Das Gericht
„Führen sie bitte den Angeklagten herein!“ Die Köpfe aller Personen, die diesem Fall mit höchstem Interesse verfolgen, wenden sich bei diesen Worten der Türe zu.
Herein kommt ein junger Mann, der total schwarz angezogen und geschminkt ist. Mit einem offenen und freundlichen Blick schaut er die hier Anwesenden an, doch von ihnen aus spürte er nur Hass, Verärgerung, Ablehnung, Verachtung, aber auch Unsicherheit! Der einzige gütige und warme Blick, den er realisiert, ist von seinem Anwalt.
„Wir verhandeln hier wegen einer Grabschändung, die in der Nacht vom 2. auf den 3. August stattfand. Der Angeklagte, Simon Keller, hat das Recht seine Aussage zu verweigern oder seine Sicht der Geschehnisse zu schildern. Wie wollen sie es also handhaben?“, fragt der Staatsanwalt. Und jeder im Gerichtssaal wartet gespannt auf die Antwort von Simon.
Mit fester Stimme entgegnet dieser jetzt, dass er aussagen werde.

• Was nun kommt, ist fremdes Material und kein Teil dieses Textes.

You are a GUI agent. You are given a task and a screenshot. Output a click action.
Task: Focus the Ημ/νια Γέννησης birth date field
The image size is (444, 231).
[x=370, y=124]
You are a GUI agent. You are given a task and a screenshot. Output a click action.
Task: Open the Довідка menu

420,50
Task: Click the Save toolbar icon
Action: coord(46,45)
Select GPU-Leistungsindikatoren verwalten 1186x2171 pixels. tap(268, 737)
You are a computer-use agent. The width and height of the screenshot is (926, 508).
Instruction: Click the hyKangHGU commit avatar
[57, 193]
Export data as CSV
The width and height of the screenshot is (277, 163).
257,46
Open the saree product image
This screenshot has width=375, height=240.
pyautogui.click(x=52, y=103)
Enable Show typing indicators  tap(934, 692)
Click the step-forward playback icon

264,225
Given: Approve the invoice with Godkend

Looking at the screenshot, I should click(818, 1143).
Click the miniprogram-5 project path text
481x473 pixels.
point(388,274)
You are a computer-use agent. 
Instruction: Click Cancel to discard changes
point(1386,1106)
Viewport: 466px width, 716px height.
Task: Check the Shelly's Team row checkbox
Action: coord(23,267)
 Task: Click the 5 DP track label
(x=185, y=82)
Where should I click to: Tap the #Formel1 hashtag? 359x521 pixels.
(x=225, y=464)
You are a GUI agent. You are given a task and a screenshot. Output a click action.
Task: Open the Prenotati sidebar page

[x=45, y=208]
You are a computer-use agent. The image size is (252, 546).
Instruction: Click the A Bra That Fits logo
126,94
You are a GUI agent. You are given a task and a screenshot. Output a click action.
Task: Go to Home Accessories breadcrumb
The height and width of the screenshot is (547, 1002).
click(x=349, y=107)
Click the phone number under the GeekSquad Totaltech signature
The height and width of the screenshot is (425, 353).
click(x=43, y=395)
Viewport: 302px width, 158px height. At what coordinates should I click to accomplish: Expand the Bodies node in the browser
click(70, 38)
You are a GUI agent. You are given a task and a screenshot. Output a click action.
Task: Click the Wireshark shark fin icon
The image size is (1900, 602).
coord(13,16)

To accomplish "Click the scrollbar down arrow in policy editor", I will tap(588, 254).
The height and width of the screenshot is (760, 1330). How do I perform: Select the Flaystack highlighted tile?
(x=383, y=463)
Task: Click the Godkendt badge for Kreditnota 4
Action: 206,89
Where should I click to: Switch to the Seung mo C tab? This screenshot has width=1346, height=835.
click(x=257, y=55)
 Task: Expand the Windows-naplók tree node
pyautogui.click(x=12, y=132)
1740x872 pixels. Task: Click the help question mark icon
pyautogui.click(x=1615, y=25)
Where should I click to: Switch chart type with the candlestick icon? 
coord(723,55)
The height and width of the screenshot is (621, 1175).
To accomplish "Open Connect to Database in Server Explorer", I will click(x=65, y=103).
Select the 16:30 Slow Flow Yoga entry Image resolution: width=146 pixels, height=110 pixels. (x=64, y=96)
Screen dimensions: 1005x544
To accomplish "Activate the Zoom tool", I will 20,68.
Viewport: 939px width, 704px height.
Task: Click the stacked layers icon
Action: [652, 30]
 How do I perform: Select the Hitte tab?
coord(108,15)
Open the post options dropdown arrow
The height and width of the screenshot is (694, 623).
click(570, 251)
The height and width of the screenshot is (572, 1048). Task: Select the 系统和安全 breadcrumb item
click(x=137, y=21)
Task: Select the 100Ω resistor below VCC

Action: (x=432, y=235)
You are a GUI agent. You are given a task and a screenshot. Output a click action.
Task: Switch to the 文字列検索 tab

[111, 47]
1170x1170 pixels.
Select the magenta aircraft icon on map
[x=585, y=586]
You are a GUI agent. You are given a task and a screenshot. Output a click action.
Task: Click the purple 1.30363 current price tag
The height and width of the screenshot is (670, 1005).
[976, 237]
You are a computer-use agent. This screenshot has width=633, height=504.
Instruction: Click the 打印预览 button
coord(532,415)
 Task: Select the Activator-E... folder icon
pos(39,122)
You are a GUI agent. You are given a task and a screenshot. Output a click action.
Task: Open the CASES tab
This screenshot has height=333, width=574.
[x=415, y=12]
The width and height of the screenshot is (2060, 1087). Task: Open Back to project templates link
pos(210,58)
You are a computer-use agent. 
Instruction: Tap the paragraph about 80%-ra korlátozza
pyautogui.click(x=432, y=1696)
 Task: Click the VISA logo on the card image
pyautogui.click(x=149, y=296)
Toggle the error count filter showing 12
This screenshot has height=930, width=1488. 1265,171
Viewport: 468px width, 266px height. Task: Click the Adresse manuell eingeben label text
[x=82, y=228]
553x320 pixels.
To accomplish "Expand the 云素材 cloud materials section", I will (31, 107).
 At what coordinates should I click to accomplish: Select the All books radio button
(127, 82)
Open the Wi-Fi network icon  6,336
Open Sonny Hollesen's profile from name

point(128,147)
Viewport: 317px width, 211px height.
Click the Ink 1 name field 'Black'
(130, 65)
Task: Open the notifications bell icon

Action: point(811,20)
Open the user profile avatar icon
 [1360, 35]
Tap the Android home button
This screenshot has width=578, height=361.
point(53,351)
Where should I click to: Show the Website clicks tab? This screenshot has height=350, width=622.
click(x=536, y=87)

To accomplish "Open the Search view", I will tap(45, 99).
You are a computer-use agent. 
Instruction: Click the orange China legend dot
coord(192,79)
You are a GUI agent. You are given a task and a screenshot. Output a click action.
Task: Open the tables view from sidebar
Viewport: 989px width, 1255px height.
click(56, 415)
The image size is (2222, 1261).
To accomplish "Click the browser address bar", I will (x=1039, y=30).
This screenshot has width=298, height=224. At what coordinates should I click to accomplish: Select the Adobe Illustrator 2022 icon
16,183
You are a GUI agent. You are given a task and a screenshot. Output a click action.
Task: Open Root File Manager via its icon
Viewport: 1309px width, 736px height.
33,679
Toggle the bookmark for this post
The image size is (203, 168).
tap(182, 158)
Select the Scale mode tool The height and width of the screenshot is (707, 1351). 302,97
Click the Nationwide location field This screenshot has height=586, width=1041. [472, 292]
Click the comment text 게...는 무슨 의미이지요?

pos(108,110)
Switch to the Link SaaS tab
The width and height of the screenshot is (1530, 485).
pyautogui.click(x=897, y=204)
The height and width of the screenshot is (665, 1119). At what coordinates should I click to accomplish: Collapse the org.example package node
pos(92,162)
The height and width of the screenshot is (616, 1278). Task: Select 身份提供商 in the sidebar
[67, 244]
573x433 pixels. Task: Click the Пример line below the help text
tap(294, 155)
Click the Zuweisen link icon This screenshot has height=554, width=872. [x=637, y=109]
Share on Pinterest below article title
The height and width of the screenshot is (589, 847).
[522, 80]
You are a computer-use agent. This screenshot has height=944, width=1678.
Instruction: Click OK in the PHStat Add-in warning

„Dann erzählen sie uns doch bitte ihre Sicht der Geschehnisse dieser Nacht.“, fordert ihn die Richterin auf.
Etwas zögernd beginnt er zu berichten: „An diesem Abend traf ich mich mit meiner Freundin in unserer Stammkneipe, wir tranken dort ein paar Biere und unterhielten uns mit einigen Bekannten. Aber aus irgendeinem Grund wollte an diesem Abend einfach keine Stimmung aufkommen. Als dann auch noch einige Schlägertypen kamen und eine Schlägerei anfingen, verliessen wir die Kneipe schon sehr früh und fuhren noch zu mir nach Hause.“
„Kennen sie dieses Amulett?“, donnert nun die Stimme des Staatsanwaltes durch den Gerichtssaal und er hält einen silbrigen Adlerkopf an einer dicken Kette in die Höhe. Dabei verzieht sich sein Gesicht zu einem hämischen Grinsen.
Jetzt wird Simon bleich und erzählt stockend, dass ihm eben diese Amulett am nächsten Morgen gefehlt hatte.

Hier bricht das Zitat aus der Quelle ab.